If Ye Break Faith

This blog is dedicated to the promotion of educating about the Canadian experience of World War One. To discover who we are as a nation in the 21st Century, we must understand our past.

Monday, 9 February 2015

For Bravery in the Field

In a war where battles were waged over weeks and months, a subsidiary action can all too often be
overlooked.  This is particularly true if the fight gained little, was inconclusive or considered a loss.  Oversights in this regards might be common, but it does tend to complicate matters when trying to find details relating to the actions or movements of a single person.  With last week’s post having been so well received, I had hoped to repeat that success with another story of personal courage.  What I really wanted was to find more details on my great-grandfather, Sergeant John Harvie of 2nd Battalion, Argyll and Sutherland Highlanders.

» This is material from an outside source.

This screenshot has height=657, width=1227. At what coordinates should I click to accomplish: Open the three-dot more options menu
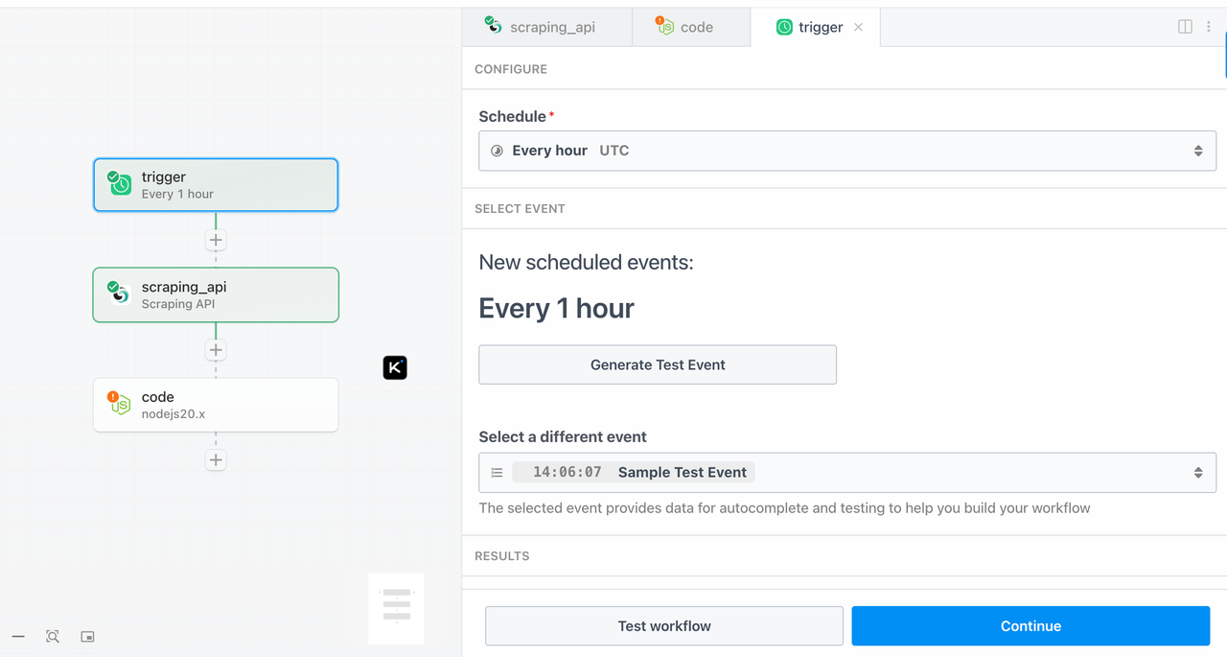point(1209,27)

I’ve known that he was a recipient of a decoration for bravery at some point in WWI.  My own research has turned up that Sgt Harvie (at the time, Corporal) was listed on page 6830 of a Supplement to the London Gazette, 9th July 1917: “4/9742 Cpl J Harvie, A &S Highrs” awarded the Military Medal.[1] The Military Medal (MM) was created during the war, instituted on 25 March 1916.  Specifically, it was to recognise non-commissioned officers “for gallantry and devotion to duty when under fire.”[2] Not quite as prestigious as the Victoria Cross,
the MM was an effort to ensure extraordinary acts which may not have been to the very exacting standard required by the highest level of decoration were nevertheless brought to notice.  Finding out exactly what Cpl Harvie did to earn this honour is lost to history.  Unlike higher awards, the number of MM’s issued and a shortage of paper meant that the medal was not presented with a written citation.[3]

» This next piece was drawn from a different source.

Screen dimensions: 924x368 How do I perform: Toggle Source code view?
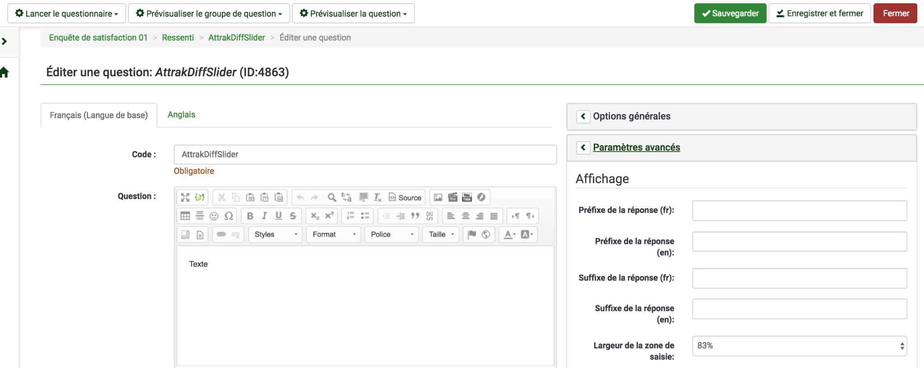[x=405, y=198]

The best I’m able to do is form a general idea of the overall situation for the day Cpl Harvie was most likely to have performed his notable act.  A difficulty within that is it very likely occurred during one of the subsequent actions which filled the void between the major battles and campaigns of the war. “Arras was a major Allied offensive, fought in the spring of 1917. Falling chronologically between the much higher profile battles of the Somme in the second half of 1916, and Passchendaele (or Third Ypres) in the second half of 1917, Arras today is not a battle that is particularly well remembered. The battlefields also are much less known than those of the Somme and Flanders, and are less visited.”[4]

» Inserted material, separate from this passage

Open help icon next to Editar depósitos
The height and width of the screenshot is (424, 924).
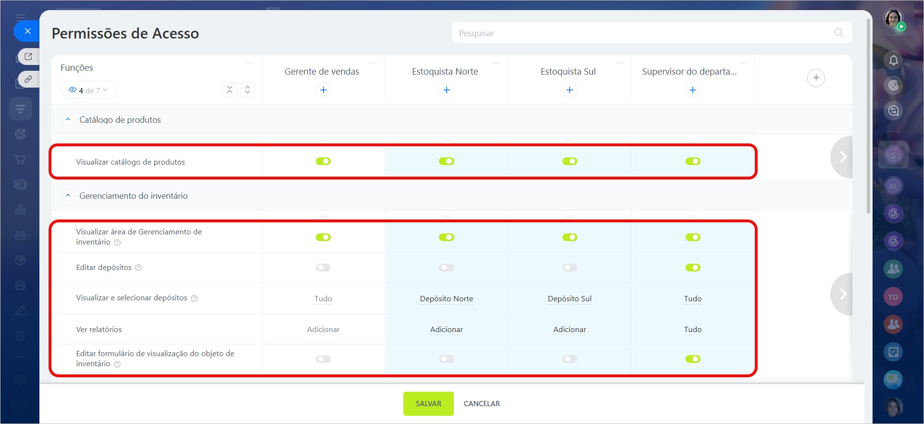click(138, 268)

Arras had been planned well in advance, in cooperation with the French.  A hero of the desperate Battle of Verdun in 1916, General Robert Nivelle had gained command of the French Army and boasted of a devastating offensive to be begun in the spring of 1917.  The British holding Nivelle’s left flank through the Ypres salient would support this offensive by keeping the Germans opposite them under pressure and thus unable to reinforce the units falling under Nivelle’s attack. General Nivelle had convinced the British Prime Minister, David Lloyd George in January during a military conference in London that diversionary attacks by the British were required for his offensive to succeed.[5] Part of this effort would include the Canadian Corps attack on Vimy Ridge.  In planning these operations, Field Marshall Sir Douglas Haig noted “Prior to our offensive, the new German lines of defence on the British front ran in a general north-westerly direction…. Thence the German original trench systems continued northwards across the valley of the Scarpe River to the dominating Vimy Ridge, which, rising to a height of some 475 feet, commands a wide view to the south-east, east and north….The front attacked by the Third and First Armies on the morning of the 9th April extended from just north of the village of Croisilles, south-east of Arras, to just south of Givenchy en Gohelle at the northern foot of Vimy Ridge, a distance of nearly 15 miles.  It included between four and five miles of the northern end of the Hindenburg Line, which had been built to meet the experience of the Somme Battle.”[6] These new defenses were known to the Allies as the “Hindenburg line.”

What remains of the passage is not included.